Either the Kremlin is contemplating a tougher policy on Poland -- or it wants that country's beleaguered communist rulers to think it is. This, jittery foreign diplomats here say, is the most credible reading of unprecedently serious criticism of the Polish Coomunist Party carried by the Soviet state news media June 1 and 2.
But Kremlinology is among the most imprecise of sciences, if it is a science at all. Kremlinologists ultimately have very little idea of what goes on behind the Kremlin's lofty walls. Some analysts say that even relatively senior Soviet officials would not necessarily be informed of a major Politburo shift on Poland.
The verbal assault on the Polish party came in a lengthy Warsaw dispatch from the official Soviet news agency Tass, its weight reinforced when it was read on Soviet television and then printed in the authoritative Soviet newspaper, Pravda.
The account, attributed to hard-line Polish Communists meeting in the town of Katowice before a planned extraordinary national party congress, spoke of "revisionism" and "opportunism" within party ranks and of the risk that the Polish Communists were on their way to forfeiting their "leading role" in society.
Such language had appeard in the Soviet press before the Soviet-led Warsaw Pact invasion of Czechoslovakia in 1968.
A speaker at the meeting was quoted as saying the party's draft program for the congress, set for July, analyzed the Polish crisis in terms that run "counter to Marxist- Leninist doctrine."
Soviet officials who, in interviews with this reporter as recent as a week ago, played down the policy implications of recent Soviet media toughness toward the Polish party, were not immediately available for comment on the latest Tass dispatch.
These officials have unanimously acknowledged "serious concern" here over the Polish crisis. The latest dispatch would seem to suggest this concern is, if anything, heightening amid debate inside Poland over the approaching party congress.
Late June 2, one Soviet official did comment privately that he still felt that Poland and the Polish party would manage to sort their problems out for themselves.
While not specifically addressing the Tass dispatch, he echoed its allegations of serious problems within the Polish party. He charged that the Polish unions were not acting like unions, but were delving into state policy matters. But, he added, "I still very much believe in the Polish people and the Polish party."
Foreign analysts here point to two major options open to Moscow on the Polish front, and there are potential indicators toward each in the latest Tass material.
-- The get-tough approach. This, in the diplomats' guesstimates, could mean anything from pushing for a further leadership change to seeking delay of the party congress or mounting some form of direct intervention,
The Tass report did not mention either Poland's party chief or its prime minister, but did explicitly refer to several main, reputedly hard-line, Politburo members.
The charges and cautions against the party cited in the dispatch are serious stuff by Soviet standards -- particularly the idea that the communist party in a communist state might be losing its "leading role."
Some analysts argued that Moscow could also conceivably point to the Katowice statements as suggesting an "invitation" of sorts to intervene. And in an apparent slap at Polish communist talk of "socialist renewal," the report spoke of the need to apply traditional, not specifically Polish, socialism.
A speaker was quoted as saying that when the labor crisis began, "We had a party." Now, he said, it had been undermined.
-- The pressure-and-hope approach.
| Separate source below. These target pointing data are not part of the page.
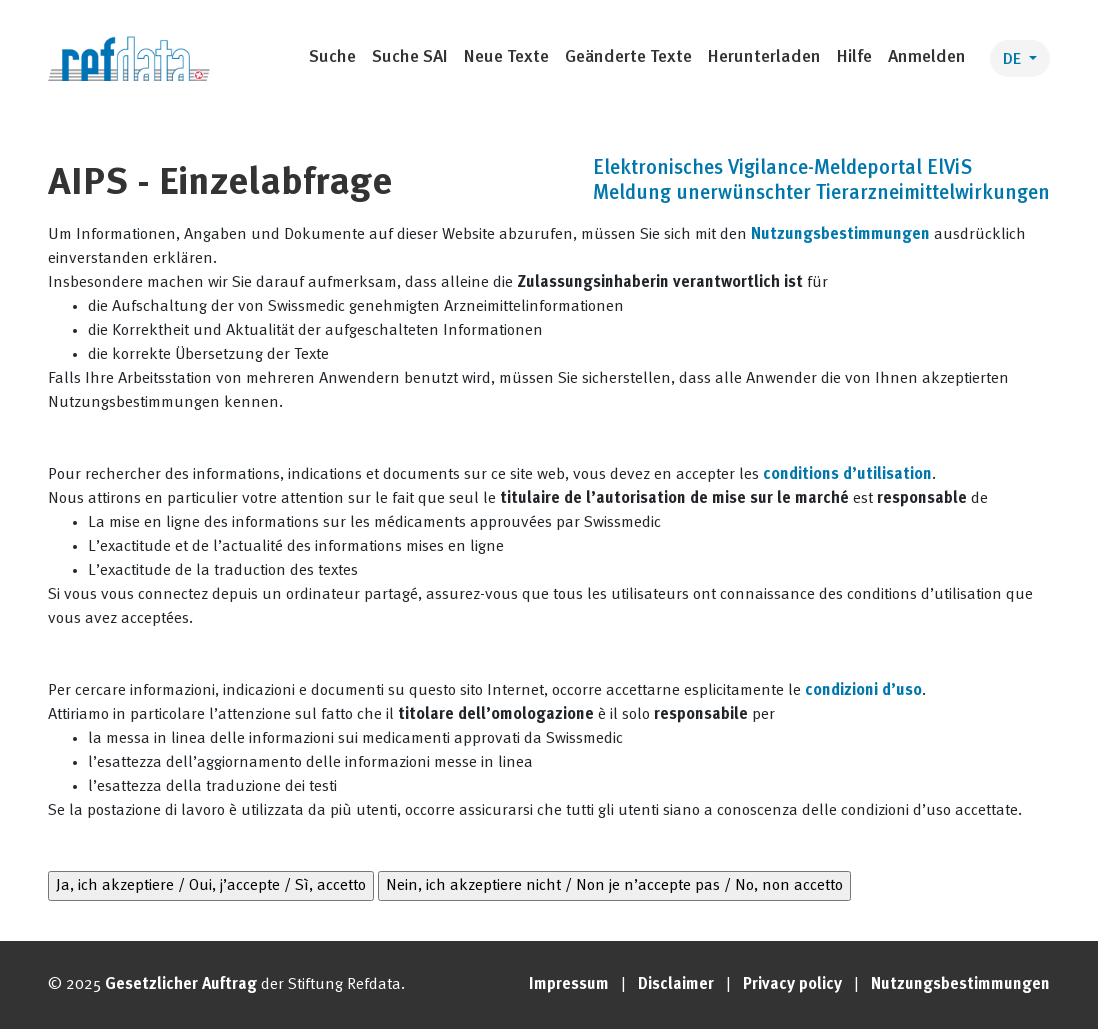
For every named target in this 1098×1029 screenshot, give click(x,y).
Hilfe (854, 57)
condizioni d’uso (863, 691)
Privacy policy (792, 985)
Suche (332, 57)
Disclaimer (676, 985)
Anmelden (927, 57)
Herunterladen (764, 57)
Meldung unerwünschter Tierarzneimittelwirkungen (821, 194)
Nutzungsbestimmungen (840, 235)
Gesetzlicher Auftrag (181, 985)
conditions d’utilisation (847, 475)
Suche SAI (410, 57)
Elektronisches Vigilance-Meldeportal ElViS (782, 169)
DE (1014, 60)
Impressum (569, 985)
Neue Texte (506, 57)
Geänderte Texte (628, 57)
This would consist of keeping pressure on the Polish communists to limit concessions and strengthen the party against "antisocialist," while hoping the Poles can deliver.
Proponents of this analysis note that the Tass dispatch could have been stronger. It quoted Poles, rather than Soviet officials. It was datelined Warsaw,not Moscow. Although the article did say it was time for the party to get tough, and to use "all available resources" in doing so, the immediate focus seemed to be on political and organizational toughness wit h an eye to the coming congress.